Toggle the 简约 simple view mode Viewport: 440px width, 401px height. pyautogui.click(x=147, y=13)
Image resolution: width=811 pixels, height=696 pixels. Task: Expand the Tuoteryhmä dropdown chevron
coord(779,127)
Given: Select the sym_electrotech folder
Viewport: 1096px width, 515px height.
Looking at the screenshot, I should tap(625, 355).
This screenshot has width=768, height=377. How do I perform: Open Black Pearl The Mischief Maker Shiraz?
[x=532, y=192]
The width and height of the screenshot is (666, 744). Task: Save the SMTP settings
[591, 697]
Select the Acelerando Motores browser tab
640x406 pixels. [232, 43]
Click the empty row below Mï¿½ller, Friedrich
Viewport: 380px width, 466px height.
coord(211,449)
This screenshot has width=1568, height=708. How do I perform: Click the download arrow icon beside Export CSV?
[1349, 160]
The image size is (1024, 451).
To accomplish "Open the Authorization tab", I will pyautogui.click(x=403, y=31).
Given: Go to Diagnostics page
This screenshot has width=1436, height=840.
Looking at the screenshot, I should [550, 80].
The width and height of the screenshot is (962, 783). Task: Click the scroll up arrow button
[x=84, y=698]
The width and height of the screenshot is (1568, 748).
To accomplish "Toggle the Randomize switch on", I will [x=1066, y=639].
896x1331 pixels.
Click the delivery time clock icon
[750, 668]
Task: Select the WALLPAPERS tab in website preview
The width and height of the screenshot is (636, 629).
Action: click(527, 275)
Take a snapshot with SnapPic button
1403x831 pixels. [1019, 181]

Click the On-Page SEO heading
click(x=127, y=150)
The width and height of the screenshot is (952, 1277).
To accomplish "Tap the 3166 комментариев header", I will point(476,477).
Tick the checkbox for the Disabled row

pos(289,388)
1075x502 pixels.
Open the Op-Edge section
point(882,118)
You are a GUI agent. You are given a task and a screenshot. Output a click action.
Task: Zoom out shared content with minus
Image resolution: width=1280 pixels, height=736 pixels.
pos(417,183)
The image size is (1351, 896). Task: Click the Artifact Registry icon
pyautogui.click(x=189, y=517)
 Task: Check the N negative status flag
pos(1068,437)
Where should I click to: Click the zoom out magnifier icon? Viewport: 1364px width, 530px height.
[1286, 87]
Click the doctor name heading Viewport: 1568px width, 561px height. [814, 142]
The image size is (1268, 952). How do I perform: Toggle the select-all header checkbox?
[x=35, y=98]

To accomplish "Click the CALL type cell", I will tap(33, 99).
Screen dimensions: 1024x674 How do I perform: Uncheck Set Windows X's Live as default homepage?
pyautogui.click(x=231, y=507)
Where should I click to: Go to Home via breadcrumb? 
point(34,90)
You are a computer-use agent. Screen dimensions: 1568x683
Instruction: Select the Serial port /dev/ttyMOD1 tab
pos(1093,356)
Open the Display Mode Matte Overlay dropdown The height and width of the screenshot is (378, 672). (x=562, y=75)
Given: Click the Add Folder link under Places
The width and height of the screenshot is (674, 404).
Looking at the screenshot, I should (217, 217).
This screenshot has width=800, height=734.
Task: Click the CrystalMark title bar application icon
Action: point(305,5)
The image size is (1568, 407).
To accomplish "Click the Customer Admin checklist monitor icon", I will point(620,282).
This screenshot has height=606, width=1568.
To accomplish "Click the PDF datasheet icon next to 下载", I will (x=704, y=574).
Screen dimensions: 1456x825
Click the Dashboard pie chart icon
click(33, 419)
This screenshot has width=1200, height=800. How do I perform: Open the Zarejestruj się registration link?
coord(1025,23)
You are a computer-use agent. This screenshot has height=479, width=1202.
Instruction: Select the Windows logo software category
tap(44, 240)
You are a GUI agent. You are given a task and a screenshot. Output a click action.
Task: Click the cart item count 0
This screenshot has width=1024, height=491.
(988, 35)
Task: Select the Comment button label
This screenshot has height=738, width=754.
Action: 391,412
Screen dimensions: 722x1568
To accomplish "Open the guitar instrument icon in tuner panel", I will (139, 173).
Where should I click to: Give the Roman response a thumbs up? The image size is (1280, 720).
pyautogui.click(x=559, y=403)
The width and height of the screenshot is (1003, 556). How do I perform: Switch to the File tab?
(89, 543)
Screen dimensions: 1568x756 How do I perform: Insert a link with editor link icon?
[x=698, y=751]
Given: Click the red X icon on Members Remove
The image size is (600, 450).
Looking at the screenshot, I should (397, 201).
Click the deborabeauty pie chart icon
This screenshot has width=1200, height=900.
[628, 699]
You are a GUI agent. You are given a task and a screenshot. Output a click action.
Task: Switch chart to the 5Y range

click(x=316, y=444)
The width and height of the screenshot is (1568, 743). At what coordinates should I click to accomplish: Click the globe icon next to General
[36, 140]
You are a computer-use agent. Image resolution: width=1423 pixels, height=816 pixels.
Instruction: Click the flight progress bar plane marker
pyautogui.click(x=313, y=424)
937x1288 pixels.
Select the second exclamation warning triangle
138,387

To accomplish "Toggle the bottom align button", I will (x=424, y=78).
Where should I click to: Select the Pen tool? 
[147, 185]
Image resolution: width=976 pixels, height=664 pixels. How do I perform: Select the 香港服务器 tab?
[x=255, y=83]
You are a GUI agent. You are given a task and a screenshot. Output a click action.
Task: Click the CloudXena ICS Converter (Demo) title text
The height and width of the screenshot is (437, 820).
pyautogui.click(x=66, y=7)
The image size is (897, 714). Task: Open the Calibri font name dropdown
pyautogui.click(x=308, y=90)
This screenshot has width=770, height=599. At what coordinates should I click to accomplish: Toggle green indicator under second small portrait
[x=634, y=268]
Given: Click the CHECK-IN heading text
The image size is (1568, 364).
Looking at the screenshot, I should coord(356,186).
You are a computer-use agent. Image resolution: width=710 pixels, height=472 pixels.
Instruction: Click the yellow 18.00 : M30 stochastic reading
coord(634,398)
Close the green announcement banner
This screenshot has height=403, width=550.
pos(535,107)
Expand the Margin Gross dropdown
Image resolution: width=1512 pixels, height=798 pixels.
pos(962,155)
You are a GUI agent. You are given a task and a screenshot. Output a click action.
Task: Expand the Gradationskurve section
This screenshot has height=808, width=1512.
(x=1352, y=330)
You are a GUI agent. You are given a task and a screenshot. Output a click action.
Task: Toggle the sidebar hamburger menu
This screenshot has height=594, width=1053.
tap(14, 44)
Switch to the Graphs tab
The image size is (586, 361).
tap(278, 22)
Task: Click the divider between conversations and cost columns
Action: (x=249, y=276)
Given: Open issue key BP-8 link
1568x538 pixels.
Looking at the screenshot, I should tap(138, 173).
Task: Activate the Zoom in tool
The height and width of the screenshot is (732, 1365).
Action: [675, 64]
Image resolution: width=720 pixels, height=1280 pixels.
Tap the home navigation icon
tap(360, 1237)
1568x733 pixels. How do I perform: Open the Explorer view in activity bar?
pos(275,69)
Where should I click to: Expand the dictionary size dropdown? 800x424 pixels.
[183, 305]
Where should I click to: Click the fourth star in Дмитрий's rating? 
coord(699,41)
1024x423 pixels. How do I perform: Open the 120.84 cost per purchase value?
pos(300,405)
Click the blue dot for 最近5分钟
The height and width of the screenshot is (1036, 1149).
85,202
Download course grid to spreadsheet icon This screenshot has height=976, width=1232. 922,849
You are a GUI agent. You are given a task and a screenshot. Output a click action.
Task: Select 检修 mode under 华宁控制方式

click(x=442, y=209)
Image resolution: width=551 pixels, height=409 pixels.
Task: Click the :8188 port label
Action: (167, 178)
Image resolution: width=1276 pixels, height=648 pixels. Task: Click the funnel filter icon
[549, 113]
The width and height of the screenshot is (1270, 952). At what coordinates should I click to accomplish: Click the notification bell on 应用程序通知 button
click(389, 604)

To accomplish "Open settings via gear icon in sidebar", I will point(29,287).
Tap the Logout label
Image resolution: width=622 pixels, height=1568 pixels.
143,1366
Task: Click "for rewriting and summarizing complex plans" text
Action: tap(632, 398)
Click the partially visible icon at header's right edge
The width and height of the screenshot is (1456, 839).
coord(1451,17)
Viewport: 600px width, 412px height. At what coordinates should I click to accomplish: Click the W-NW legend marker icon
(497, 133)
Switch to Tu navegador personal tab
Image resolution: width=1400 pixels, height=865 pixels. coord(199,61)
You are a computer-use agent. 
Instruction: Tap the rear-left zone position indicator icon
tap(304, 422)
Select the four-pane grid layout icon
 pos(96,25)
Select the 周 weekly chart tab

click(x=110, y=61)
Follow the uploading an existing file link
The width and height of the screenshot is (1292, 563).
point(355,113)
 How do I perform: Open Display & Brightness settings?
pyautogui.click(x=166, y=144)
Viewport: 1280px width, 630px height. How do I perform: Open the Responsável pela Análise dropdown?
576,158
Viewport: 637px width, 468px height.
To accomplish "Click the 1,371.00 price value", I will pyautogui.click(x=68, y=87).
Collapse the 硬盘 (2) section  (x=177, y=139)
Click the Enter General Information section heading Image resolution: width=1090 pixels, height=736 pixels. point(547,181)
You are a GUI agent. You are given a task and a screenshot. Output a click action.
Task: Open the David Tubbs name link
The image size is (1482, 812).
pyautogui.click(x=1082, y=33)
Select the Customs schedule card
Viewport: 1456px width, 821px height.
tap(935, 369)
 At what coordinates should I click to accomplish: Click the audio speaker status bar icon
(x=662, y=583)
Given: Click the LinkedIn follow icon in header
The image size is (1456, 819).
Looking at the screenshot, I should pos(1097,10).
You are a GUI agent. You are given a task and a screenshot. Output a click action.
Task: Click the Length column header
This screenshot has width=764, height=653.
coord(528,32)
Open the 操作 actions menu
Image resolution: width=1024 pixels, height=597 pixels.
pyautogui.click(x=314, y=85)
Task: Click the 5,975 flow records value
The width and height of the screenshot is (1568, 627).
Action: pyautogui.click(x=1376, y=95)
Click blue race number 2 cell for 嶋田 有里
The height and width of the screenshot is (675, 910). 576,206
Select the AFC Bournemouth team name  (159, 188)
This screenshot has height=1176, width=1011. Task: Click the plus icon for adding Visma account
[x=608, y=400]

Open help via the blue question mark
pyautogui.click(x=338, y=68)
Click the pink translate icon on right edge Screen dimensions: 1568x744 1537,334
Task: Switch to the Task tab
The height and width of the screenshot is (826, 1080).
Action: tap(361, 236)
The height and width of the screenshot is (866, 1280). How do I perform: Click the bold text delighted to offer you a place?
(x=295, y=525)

## EXERCISE AIM
Among the entries above, locate the lines containing "Viewport: 637px width, 468px height." and "Task: Click the Length column header", and transcribe exactly those two lines and all lines between.

## RESULT FOR THIS TASK
Viewport: 637px width, 468px height.
To accomplish "Click the 1,371.00 price value", I will pyautogui.click(x=68, y=87).
Collapse the 硬盘 (2) section  (x=177, y=139)
Click the Enter General Information section heading Image resolution: width=1090 pixels, height=736 pixels. point(547,181)
You are a GUI agent. You are given a task and a screenshot. Output a click action.
Task: Open the David Tubbs name link
The image size is (1482, 812).
pyautogui.click(x=1082, y=33)
Select the Customs schedule card
Viewport: 1456px width, 821px height.
tap(935, 369)
 At what coordinates should I click to accomplish: Click the audio speaker status bar icon
(x=662, y=583)
Given: Click the LinkedIn follow icon in header
The image size is (1456, 819).
Looking at the screenshot, I should pos(1097,10).
You are a GUI agent. You are given a task and a screenshot. Output a click action.
Task: Click the Length column header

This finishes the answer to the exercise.